L'état de la langue française au Québec fait l'objet de mille débats dans les médias, mais les chercheurs ne se ruent pas à son chevet. La relève se fait rare, et les controverses des dernières années ont réduit d'autant le bassin de chercheurs de longue date encore intéressés à se pencher sur la question.

Cette année, deux postes permanents ont été ouverts au Conseil supérieur de la langue française. Des postes permanents et bien rémunérés, dans la fonction publique, en pleine récession. «On a fini par trouver, mais ces postes ont été très difficiles à combler, raconte Conrad Ouellon, président du Conseil supérieur de la langue française. On a dû élargir la description du poste et embaucher des gens spécialisés en anthropologie et en sociologie (plutôt qu'en linguistique), que nous devrons nous-mêmes former.»

 

À l'Office de la langue française, le porte-parole nous dit qu'il n'y a aucun problème. Côté recrutement, tout baigne.

Petit coup de fil à Marc Termote, membre du comité de suivi de la situation linguistique pour l'Office, aux côtés de Monica Heller, professeure à l'Université de Toronto, Jean-Pierre Corbeil, de Statistique Canada, et Jean Renaud, de l'Université de Montréal.

Selon M. Termote, il a fallu plusieurs mois pour trouver un nouveau directeur de recherche à l'Office. À sa connaissance, les difficultés de recrutement s'expliqueraient par le fait qu'on avait affiché au départ un poste de coordonnateur, avec des responsabilités égales à celles d'un directeur, mais sans le salaire qui y serait associé.

L'Office de la langue française a traversé des moments difficiles en 2008. L'organisme de surveillance de la langue a été accusé de censurer des chercheurs et d'être à la solde du gouvernement, qui doit approuver ses études.

L'absence de conclusion générale au bilan quinquennal de l'Office a fait couler beaucoup d'encre, tout comme la sortie dans les journaux des membres du comité de suivi d'alors.

En avril 2008, devant la commission parlementaire de la culture, la présidente de l'Office de la langue française, France Boucher, n'avait rien caché du climat: «On va nettoyer, comme on dit en bon québécois, la soue. (...) On a eu à gérer chez nous la gestion de personnel.»

France Boucher n'a pas voulu accorder d'entrevue sur ce ménage, sur la situation qui prévaut actuellement et sur les travaux en cours à l'Office.

Pour un Office indépendant

Pour Charles Castonguay qui, au coeur de la tourmente, siégeait au comité de suivi de l'Office, la «soue» ne pourra pas être nettoyée tant que l'Office de la langue française n'aura pas pleine latitude face au gouvernement.

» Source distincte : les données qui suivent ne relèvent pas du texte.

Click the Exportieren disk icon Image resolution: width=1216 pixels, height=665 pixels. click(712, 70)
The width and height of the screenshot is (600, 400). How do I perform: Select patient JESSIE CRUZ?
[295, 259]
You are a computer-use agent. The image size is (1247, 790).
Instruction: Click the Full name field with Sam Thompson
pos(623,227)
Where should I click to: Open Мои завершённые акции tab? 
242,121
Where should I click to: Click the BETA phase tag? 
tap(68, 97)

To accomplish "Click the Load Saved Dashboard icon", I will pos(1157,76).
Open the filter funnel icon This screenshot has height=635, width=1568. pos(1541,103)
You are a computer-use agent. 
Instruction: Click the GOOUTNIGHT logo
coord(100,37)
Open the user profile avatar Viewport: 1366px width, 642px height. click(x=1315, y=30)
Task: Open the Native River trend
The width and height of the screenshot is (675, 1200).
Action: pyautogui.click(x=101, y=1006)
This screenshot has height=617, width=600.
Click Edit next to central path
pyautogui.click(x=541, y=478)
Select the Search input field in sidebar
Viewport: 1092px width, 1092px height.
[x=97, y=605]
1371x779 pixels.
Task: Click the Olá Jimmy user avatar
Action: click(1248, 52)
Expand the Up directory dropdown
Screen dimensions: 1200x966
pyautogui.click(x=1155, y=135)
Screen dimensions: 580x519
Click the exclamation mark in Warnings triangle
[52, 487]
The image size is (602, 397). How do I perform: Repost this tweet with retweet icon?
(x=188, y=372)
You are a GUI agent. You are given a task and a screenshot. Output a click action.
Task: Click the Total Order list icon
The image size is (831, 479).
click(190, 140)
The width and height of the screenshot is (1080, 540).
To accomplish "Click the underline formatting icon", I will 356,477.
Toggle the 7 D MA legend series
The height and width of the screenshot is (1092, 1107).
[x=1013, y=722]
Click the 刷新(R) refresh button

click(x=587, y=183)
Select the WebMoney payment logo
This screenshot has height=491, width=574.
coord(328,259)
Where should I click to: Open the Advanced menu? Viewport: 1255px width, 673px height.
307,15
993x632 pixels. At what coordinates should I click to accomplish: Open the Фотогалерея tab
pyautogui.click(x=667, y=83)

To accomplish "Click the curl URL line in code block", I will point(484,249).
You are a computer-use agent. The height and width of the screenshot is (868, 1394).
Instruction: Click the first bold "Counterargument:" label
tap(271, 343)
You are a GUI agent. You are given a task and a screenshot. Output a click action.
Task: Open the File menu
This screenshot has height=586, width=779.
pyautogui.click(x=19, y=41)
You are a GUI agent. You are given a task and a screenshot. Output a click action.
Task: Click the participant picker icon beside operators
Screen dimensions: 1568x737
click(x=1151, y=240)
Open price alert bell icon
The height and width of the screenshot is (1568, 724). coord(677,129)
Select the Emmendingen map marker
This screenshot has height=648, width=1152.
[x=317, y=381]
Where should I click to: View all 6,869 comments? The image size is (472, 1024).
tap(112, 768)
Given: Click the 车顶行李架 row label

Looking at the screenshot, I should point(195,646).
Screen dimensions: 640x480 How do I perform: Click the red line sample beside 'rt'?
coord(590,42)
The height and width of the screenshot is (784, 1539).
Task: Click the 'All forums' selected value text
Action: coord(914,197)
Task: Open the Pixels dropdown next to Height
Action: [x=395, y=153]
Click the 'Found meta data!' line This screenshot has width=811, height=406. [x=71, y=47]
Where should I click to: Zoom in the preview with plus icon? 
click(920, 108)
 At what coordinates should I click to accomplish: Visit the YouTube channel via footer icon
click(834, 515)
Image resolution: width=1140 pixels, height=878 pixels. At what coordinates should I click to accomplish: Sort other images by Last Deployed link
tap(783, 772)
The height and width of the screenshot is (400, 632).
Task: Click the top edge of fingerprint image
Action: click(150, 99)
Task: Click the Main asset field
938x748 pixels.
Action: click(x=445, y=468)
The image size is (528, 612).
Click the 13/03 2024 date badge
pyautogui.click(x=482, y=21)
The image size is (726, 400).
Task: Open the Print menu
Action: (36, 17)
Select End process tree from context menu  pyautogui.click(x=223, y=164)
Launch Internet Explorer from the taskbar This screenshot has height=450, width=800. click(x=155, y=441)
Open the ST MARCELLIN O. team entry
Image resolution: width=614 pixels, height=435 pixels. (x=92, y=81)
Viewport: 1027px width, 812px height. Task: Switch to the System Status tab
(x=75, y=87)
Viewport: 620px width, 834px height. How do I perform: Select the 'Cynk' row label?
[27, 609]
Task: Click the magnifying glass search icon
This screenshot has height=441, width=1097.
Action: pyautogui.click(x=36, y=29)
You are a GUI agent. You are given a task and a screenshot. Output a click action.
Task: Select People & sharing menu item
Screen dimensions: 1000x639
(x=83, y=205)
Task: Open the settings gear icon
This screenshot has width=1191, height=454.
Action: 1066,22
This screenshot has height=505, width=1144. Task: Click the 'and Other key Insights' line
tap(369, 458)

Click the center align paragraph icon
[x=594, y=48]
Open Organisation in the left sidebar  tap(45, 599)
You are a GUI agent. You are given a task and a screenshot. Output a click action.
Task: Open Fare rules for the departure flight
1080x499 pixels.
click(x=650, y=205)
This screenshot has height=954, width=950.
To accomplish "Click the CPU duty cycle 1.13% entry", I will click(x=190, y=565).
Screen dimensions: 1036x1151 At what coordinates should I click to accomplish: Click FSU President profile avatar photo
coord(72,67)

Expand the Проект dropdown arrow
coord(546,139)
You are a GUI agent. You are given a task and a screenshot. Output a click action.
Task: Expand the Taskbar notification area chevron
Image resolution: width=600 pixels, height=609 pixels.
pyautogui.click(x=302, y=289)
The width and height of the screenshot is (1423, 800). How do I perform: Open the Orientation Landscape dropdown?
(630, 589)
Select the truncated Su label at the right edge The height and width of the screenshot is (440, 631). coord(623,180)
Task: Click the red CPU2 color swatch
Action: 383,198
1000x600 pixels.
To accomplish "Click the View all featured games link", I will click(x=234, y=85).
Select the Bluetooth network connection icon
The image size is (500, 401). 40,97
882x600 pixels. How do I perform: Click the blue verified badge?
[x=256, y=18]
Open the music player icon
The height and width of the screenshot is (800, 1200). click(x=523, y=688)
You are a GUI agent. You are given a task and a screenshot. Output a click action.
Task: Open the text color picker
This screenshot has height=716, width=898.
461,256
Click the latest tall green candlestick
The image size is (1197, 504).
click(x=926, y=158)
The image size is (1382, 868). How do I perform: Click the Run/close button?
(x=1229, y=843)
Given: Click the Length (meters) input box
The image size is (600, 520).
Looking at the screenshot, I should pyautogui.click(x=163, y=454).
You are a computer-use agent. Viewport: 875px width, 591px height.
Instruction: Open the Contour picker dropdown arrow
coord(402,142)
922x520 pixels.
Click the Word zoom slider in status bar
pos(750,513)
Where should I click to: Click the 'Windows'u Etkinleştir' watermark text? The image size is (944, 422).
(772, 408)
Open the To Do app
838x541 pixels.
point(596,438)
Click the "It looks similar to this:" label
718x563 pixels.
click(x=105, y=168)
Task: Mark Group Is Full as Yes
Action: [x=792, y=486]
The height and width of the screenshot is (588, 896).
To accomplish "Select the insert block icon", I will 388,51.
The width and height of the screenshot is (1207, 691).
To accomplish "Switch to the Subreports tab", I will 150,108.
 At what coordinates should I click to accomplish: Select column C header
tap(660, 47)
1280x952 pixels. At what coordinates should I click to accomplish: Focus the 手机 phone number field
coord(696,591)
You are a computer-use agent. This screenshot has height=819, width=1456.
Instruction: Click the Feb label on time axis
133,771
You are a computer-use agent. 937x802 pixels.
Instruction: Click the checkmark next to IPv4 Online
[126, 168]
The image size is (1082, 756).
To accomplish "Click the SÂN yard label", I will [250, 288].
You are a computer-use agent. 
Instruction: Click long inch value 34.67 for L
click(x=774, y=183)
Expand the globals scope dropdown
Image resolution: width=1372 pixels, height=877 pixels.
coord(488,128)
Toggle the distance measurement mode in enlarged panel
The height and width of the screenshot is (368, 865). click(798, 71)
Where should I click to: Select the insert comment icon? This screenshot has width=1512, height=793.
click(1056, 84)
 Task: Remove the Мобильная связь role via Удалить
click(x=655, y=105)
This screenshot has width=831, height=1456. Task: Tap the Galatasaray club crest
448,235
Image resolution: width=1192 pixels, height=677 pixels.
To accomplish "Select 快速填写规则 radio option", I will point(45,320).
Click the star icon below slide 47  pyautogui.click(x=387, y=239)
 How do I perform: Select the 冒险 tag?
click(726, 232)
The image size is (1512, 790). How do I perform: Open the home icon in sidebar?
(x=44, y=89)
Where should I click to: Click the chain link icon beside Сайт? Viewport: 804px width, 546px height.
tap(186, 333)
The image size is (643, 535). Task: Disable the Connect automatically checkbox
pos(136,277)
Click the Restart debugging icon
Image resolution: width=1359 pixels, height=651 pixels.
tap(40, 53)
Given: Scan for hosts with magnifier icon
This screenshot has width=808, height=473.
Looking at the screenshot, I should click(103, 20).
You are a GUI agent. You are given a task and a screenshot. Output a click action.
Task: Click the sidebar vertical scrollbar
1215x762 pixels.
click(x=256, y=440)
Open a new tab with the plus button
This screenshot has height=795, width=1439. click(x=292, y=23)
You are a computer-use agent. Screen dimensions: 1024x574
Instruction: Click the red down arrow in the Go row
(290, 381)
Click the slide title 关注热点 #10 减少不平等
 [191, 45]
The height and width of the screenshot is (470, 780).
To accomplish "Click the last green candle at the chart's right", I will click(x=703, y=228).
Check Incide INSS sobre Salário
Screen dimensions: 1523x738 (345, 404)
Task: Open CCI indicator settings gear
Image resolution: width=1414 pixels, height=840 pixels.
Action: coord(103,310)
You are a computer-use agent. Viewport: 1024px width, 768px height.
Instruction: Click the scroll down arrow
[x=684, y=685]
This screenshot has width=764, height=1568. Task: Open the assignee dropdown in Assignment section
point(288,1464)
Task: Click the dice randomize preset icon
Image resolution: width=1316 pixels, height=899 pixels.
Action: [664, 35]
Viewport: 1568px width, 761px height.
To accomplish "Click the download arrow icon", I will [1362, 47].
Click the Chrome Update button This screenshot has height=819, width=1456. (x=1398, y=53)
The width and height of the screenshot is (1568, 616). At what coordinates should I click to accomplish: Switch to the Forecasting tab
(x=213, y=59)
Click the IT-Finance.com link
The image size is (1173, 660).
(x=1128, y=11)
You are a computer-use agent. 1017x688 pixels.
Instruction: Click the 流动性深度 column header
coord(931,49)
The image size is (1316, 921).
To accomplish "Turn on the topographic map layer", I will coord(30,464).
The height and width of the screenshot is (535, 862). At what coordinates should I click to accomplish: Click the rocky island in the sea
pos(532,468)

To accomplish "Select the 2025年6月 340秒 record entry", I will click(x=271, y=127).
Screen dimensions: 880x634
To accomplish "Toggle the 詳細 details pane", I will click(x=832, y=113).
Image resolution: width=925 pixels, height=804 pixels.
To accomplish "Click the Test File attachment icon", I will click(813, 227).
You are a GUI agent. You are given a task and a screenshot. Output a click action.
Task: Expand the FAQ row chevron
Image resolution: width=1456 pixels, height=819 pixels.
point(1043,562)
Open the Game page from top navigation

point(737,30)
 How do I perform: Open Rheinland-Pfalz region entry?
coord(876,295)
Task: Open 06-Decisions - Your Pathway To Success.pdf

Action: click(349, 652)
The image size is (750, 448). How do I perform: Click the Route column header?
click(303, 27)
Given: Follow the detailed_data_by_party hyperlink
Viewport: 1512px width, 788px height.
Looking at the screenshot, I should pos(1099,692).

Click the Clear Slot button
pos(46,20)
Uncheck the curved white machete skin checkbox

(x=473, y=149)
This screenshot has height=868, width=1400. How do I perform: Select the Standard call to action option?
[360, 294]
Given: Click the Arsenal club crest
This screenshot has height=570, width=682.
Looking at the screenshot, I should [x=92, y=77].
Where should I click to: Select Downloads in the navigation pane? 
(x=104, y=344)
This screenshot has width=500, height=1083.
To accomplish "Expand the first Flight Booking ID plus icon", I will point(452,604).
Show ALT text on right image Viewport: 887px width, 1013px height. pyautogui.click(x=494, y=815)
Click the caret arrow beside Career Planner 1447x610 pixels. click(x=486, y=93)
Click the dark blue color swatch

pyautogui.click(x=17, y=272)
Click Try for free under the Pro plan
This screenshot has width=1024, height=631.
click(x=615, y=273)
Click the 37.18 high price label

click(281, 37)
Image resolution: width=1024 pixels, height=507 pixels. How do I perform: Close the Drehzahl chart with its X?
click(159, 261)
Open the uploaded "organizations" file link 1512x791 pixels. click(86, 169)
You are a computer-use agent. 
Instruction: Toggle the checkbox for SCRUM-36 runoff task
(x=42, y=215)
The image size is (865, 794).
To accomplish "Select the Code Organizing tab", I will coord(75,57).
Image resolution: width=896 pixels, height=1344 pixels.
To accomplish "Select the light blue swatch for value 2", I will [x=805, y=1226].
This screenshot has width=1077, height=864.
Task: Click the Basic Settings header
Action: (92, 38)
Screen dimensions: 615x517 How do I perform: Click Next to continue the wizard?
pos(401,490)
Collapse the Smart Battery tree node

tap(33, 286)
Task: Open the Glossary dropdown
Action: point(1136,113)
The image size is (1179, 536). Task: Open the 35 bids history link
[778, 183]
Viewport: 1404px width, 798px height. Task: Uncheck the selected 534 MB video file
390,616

Pour lui, il est inconcevable que le président de l'Office soit nommé par le parti au pouvoir. «À Ottawa, le commissaire aux langues officielles n'est pas nommé par le Parti conservateur ou par le premier ministre. Il relève de la Chambre des communes.»

Pour M. Castonguay, tant que cette situation ne sera pas assainie, l'Office sera paralysé et risquera d'avoir comme mandat, comme c'est le cas à l'heure actuelle à son avis, «de ne surtout pas brasser la cage».

Charles Castonguay compte parmi les chercheurs que nous avons joints et qui disent ne plus souhaiter travailler pour l'Office. Ce qui n'aide en rien, c'est que les universitaires qui s'éloignent de ce sujet le font au moment où la relève est rare.

Les jeunes s'intéressent davantage aux questions internationales et les universités n'ont pas d'argent. «À l'Université de Montréal, au département de démographie, trois professeurs sont partis à la retraite et aucun n'a été remplacé. Dans un si petit département, ça fait mal», dit Marc Termote.

«Les programmes de linguistique disparaissent un à un», souligne pour sa part Conrad Ouellon, du Conseil de la langue française.

«La relève n'est pas au rendez-vous, constate aussi Simon Langlois, professeur de sociologie à l'Université Laval. On constate que les jeunes s'intéressent moins aux questions liées à la langue, un enjeu qui a été très politisé.»